One of the longest essays in Fathers Playing Catch with Sons is about the way in which baseball has inspired writers of all varieties over the centuries—a phenomenon that Hall calls “Proseball.” He defends sports writing as the most interesting and most valuable of all journalism, citing its clear preference for metaphor: only in the sports section can the Olympics become a “conclave of gristle”; only a proseball writer tells his audience about the pitcher who could “throw a lamb chop past a wolf.” In this section, Fathers Playing Catch with Sons becomes a defense not just of baseball but of poetry itself, with its utter reliance on image and metaphor:

Metaphor is a way of thinking available to everyone, which has nothing to do with elitist education, except that elitist educations seems to discourage it. Shakespeare could talk no other way, and the pit had no trouble following him—but modern intellectuals do. It’s true that some living cultures encourage metaphorical speech…but the Department of English is by and large suspicious and hostile; colorful speech gets confused with language that has designs on us—like the rhetoric of politics and advertising—and intellectuals resist metaphor for fear of being taken in.

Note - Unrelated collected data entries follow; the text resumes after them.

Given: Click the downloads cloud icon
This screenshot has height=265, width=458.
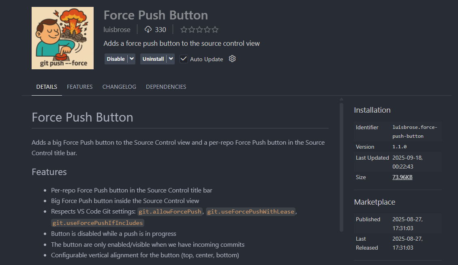Looking at the screenshot, I should coord(148,29).
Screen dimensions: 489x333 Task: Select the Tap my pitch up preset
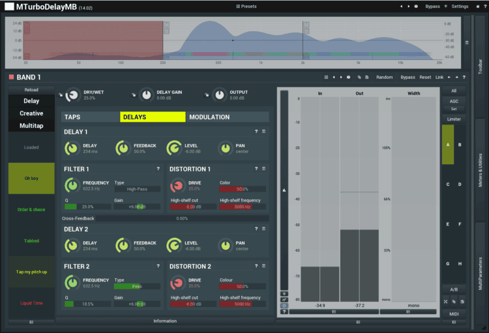[x=31, y=272]
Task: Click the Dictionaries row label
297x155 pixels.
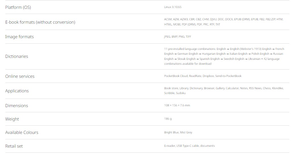Action: pyautogui.click(x=16, y=56)
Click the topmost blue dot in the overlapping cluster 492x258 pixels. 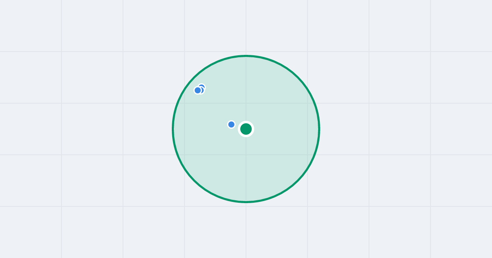(201, 87)
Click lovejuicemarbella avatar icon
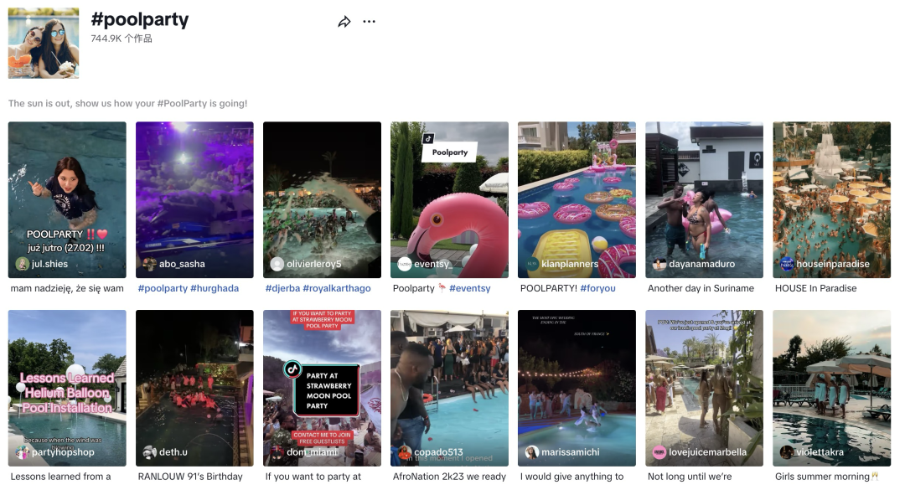Viewport: 905px width, 490px height. pos(659,452)
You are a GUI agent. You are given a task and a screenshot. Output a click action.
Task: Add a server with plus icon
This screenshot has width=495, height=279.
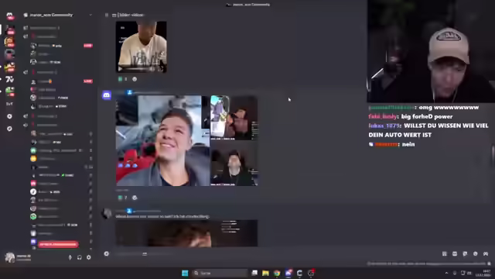(x=9, y=116)
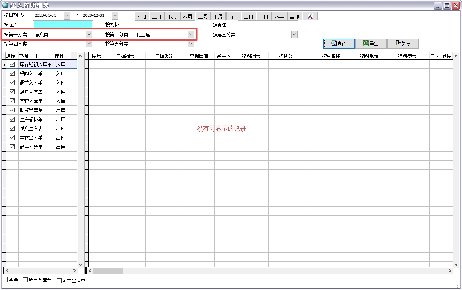The width and height of the screenshot is (462, 290).
Task: Click the app globe icon in the title bar
Action: (5, 5)
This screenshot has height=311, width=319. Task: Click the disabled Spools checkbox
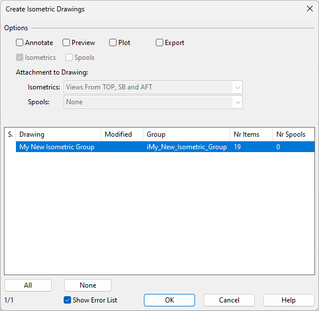(69, 58)
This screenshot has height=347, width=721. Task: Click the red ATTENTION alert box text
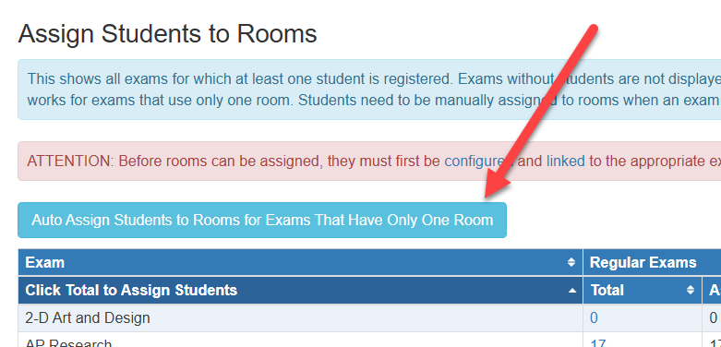pyautogui.click(x=369, y=162)
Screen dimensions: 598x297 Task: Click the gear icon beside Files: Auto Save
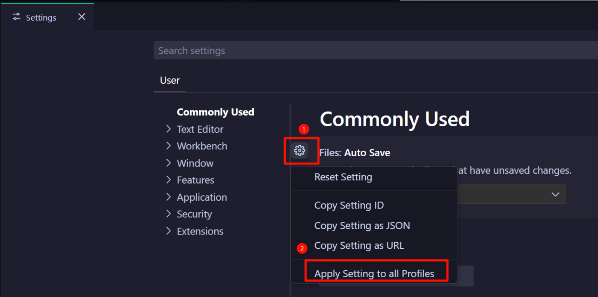point(300,150)
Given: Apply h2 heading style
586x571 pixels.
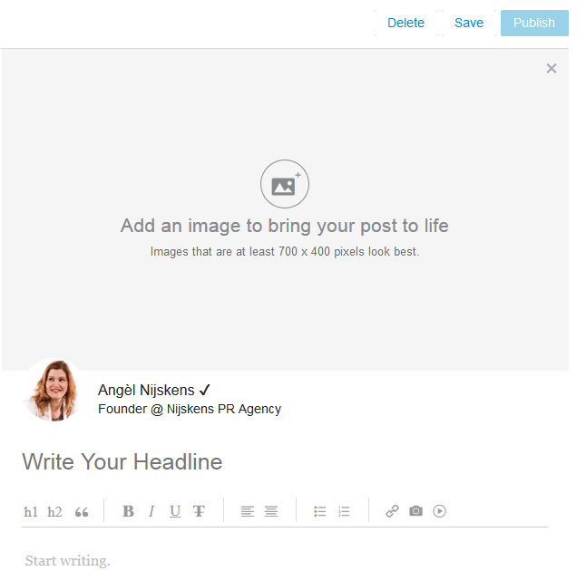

So the sports column…becomes a wildlife refuge for metaphor and all liveliness, where language lives and breathes.

 

The loss of Donald Hall is the loss of a spectacular voice that is, tragically, becoming more rare with each passing year. He found “high” art in “low” things; honored and sanctified the ordinary; treated vanity and pomp with the playful derision they deserve. His was the voice of love for and of belief in a game that had been with him since he was a child—love for and belief in poems, and garlic, and slow days, and yes, baseball, but in baseball all of life. There is so much love in his work that mean cynicism cannot elbow its way in.

That Donald Hall lived such a long life is something we all ought to be grateful for. But I would have given the world to see him play one more inning.